* **Task directions**
In the listing below, change "Clone Stamp" to "Spot Healing Brush" and leave every other line untouched.

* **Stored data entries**
-------------------------
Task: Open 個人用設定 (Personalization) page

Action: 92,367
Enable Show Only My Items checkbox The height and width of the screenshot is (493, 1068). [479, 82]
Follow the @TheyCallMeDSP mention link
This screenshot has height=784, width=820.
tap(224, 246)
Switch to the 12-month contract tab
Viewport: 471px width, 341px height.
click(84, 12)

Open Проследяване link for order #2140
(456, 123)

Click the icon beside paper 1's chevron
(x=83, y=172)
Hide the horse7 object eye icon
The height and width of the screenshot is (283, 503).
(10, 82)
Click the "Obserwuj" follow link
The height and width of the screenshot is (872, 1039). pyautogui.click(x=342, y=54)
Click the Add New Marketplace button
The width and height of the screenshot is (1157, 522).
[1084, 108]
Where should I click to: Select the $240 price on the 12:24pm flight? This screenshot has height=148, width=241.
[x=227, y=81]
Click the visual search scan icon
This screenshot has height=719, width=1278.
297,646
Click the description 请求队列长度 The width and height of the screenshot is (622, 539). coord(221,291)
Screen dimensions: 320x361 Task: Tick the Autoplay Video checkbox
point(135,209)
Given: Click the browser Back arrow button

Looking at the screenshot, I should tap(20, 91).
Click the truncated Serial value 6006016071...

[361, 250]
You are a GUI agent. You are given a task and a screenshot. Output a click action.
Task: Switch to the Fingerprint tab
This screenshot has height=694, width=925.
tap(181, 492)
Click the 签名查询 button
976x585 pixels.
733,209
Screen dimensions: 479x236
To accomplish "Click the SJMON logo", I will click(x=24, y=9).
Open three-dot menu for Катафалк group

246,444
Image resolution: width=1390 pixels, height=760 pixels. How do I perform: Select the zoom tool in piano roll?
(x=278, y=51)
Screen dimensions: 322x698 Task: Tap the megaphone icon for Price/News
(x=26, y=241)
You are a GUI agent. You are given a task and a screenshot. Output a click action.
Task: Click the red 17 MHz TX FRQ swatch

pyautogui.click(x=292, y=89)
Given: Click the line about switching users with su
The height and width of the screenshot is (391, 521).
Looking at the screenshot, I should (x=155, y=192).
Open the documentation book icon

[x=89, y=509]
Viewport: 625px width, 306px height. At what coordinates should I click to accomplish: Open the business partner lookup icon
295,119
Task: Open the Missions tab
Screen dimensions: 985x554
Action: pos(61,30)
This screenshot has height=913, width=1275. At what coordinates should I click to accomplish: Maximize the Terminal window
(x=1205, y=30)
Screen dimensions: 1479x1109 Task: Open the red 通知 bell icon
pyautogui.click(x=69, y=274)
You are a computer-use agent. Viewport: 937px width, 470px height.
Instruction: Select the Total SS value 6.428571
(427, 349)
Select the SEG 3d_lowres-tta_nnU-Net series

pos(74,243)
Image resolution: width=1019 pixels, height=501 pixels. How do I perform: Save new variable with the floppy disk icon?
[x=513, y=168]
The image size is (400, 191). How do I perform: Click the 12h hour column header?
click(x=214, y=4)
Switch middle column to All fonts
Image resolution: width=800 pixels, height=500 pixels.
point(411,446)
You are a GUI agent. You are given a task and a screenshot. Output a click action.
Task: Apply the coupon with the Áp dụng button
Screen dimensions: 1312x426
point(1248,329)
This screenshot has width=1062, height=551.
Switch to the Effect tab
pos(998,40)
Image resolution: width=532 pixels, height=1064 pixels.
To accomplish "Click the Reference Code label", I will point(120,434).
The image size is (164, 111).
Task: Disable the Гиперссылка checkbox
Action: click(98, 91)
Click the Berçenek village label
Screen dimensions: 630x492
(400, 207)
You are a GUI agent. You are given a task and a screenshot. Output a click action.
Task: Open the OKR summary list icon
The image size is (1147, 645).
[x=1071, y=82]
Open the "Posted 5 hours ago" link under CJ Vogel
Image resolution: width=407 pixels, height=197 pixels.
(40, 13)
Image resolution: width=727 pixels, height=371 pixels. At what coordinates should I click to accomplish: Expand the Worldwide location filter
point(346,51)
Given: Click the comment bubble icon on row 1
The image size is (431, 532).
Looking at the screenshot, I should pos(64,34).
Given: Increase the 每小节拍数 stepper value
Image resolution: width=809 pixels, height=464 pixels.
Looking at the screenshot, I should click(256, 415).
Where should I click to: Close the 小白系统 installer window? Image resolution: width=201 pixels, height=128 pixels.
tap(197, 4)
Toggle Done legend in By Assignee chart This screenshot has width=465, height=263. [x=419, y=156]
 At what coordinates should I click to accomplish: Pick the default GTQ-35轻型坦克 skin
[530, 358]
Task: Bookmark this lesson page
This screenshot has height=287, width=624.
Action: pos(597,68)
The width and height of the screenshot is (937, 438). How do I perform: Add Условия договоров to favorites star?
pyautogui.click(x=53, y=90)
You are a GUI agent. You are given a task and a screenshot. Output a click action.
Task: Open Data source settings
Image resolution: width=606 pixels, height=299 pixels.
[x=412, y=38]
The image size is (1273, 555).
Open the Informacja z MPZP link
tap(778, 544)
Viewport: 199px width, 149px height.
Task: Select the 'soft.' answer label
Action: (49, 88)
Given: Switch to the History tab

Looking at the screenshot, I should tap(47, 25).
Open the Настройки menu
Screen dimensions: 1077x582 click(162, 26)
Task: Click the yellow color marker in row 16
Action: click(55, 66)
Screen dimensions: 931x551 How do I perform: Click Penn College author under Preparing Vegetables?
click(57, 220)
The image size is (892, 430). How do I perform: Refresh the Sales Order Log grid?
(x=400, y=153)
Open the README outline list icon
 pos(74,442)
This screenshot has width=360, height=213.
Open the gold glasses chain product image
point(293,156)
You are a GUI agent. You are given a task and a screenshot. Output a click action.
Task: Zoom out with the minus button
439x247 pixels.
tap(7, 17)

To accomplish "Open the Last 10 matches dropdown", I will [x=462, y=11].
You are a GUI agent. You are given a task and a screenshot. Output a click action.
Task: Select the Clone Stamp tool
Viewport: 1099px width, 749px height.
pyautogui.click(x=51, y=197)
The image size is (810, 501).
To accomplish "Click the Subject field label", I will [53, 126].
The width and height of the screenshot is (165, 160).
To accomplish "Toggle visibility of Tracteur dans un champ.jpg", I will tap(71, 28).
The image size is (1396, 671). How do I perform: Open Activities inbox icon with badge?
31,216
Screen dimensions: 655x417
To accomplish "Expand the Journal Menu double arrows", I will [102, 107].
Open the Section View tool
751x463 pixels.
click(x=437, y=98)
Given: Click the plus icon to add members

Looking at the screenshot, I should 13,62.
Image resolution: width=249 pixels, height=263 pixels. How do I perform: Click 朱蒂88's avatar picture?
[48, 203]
-------------------------
* **Written reply**
Task: Open 個人用設定 (Personalization) page

Action: 92,367
Enable Show Only My Items checkbox The height and width of the screenshot is (493, 1068). [479, 82]
Follow the @TheyCallMeDSP mention link
This screenshot has height=784, width=820.
tap(224, 246)
Switch to the 12-month contract tab
Viewport: 471px width, 341px height.
click(84, 12)

Open Проследяване link for order #2140
(456, 123)

Click the icon beside paper 1's chevron
(x=83, y=172)
Hide the horse7 object eye icon
The height and width of the screenshot is (283, 503).
(10, 82)
Click the "Obserwuj" follow link
The height and width of the screenshot is (872, 1039). pyautogui.click(x=342, y=54)
Click the Add New Marketplace button
The width and height of the screenshot is (1157, 522).
[1084, 108]
Where should I click to: Select the $240 price on the 12:24pm flight? This screenshot has height=148, width=241.
[x=227, y=81]
Click the visual search scan icon
This screenshot has height=719, width=1278.
297,646
Click the description 请求队列长度 The width and height of the screenshot is (622, 539). coord(221,291)
Screen dimensions: 320x361 Task: Tick the Autoplay Video checkbox
point(135,209)
Given: Click the browser Back arrow button

Looking at the screenshot, I should tap(20, 91).
Click the truncated Serial value 6006016071...

[361, 250]
You are a GUI agent. You are given a task and a screenshot. Output a click action.
Task: Switch to the Fingerprint tab
This screenshot has height=694, width=925.
tap(181, 492)
Click the 签名查询 button
976x585 pixels.
733,209
Screen dimensions: 479x236
To accomplish "Click the SJMON logo", I will click(x=24, y=9).
Open three-dot menu for Катафалк group

246,444
Image resolution: width=1390 pixels, height=760 pixels. How do I perform: Select the zoom tool in piano roll?
(x=278, y=51)
Screen dimensions: 322x698 Task: Tap the megaphone icon for Price/News
(x=26, y=241)
You are a GUI agent. You are given a task and a screenshot. Output a click action.
Task: Click the red 17 MHz TX FRQ swatch

pyautogui.click(x=292, y=89)
Given: Click the line about switching users with su
The height and width of the screenshot is (391, 521).
Looking at the screenshot, I should (x=155, y=192).
Open the documentation book icon

[x=89, y=509]
Viewport: 625px width, 306px height. At what coordinates should I click to accomplish: Open the business partner lookup icon
295,119
Task: Open the Missions tab
Screen dimensions: 985x554
Action: pos(61,30)
This screenshot has height=913, width=1275. At what coordinates should I click to accomplish: Maximize the Terminal window
(x=1205, y=30)
Screen dimensions: 1479x1109 Task: Open the red 通知 bell icon
pyautogui.click(x=69, y=274)
You are a computer-use agent. Viewport: 937px width, 470px height.
Instruction: Select the Total SS value 6.428571
(427, 349)
Select the SEG 3d_lowres-tta_nnU-Net series

pos(74,243)
Image resolution: width=1019 pixels, height=501 pixels. How do I perform: Save new variable with the floppy disk icon?
[x=513, y=168]
The image size is (400, 191). How do I perform: Click the 12h hour column header?
click(x=214, y=4)
Switch middle column to All fonts
Image resolution: width=800 pixels, height=500 pixels.
point(411,446)
You are a GUI agent. You are given a task and a screenshot. Output a click action.
Task: Apply the coupon with the Áp dụng button
Screen dimensions: 1312x426
point(1248,329)
This screenshot has width=1062, height=551.
Switch to the Effect tab
pos(998,40)
Image resolution: width=532 pixels, height=1064 pixels.
To accomplish "Click the Reference Code label", I will point(120,434).
The image size is (164, 111).
Task: Disable the Гиперссылка checkbox
Action: click(98, 91)
Click the Berçenek village label
Screen dimensions: 630x492
(400, 207)
You are a GUI agent. You are given a task and a screenshot. Output a click action.
Task: Open the OKR summary list icon
The image size is (1147, 645).
[x=1071, y=82]
Open the "Posted 5 hours ago" link under CJ Vogel
Image resolution: width=407 pixels, height=197 pixels.
(40, 13)
Image resolution: width=727 pixels, height=371 pixels. At what coordinates should I click to accomplish: Expand the Worldwide location filter
point(346,51)
Given: Click the comment bubble icon on row 1
The image size is (431, 532).
Looking at the screenshot, I should pos(64,34).
Given: Increase the 每小节拍数 stepper value
Image resolution: width=809 pixels, height=464 pixels.
Looking at the screenshot, I should click(256, 415).
Where should I click to: Close the 小白系统 installer window? Image resolution: width=201 pixels, height=128 pixels.
tap(197, 4)
Toggle Done legend in By Assignee chart This screenshot has width=465, height=263. [x=419, y=156]
 At what coordinates should I click to accomplish: Pick the default GTQ-35轻型坦克 skin
[530, 358]
Task: Bookmark this lesson page
This screenshot has height=287, width=624.
Action: pos(597,68)
The width and height of the screenshot is (937, 438). How do I perform: Add Условия договоров to favorites star?
pyautogui.click(x=53, y=90)
You are a GUI agent. You are given a task and a screenshot. Output a click action.
Task: Open Data source settings
Image resolution: width=606 pixels, height=299 pixels.
[x=412, y=38]
The image size is (1273, 555).
Open the Informacja z MPZP link
tap(778, 544)
Viewport: 199px width, 149px height.
Task: Select the 'soft.' answer label
Action: (49, 88)
Given: Switch to the History tab

Looking at the screenshot, I should tap(47, 25).
Open the Настройки menu
Screen dimensions: 1077x582 click(162, 26)
Task: Click the yellow color marker in row 16
Action: click(55, 66)
Screen dimensions: 931x551 How do I perform: Click Penn College author under Preparing Vegetables?
click(57, 220)
The image size is (892, 430). How do I perform: Refresh the Sales Order Log grid?
(x=400, y=153)
Open the README outline list icon
 pos(74,442)
This screenshot has width=360, height=213.
Open the gold glasses chain product image
point(293,156)
You are a GUI agent. You are given a task and a screenshot. Output a click action.
Task: Zoom out with the minus button
439x247 pixels.
tap(7, 17)

To accomplish "Open the Last 10 matches dropdown", I will [x=462, y=11].
You are a GUI agent. You are given a task and a screenshot. Output a click action.
Task: Select the Spot Healing Brush tool
Viewport: 1099px width, 749px height.
pyautogui.click(x=51, y=197)
The image size is (810, 501).
To accomplish "Click the Subject field label", I will [53, 126].
The width and height of the screenshot is (165, 160).
To accomplish "Toggle visibility of Tracteur dans un champ.jpg", I will tap(71, 28).
The image size is (1396, 671). How do I perform: Open Activities inbox icon with badge?
31,216
Screen dimensions: 655x417
To accomplish "Expand the Journal Menu double arrows", I will [102, 107].
Open the Section View tool
751x463 pixels.
click(x=437, y=98)
Given: Click the plus icon to add members

Looking at the screenshot, I should 13,62.
Image resolution: width=249 pixels, height=263 pixels. How do I perform: Click 朱蒂88's avatar picture?
[48, 203]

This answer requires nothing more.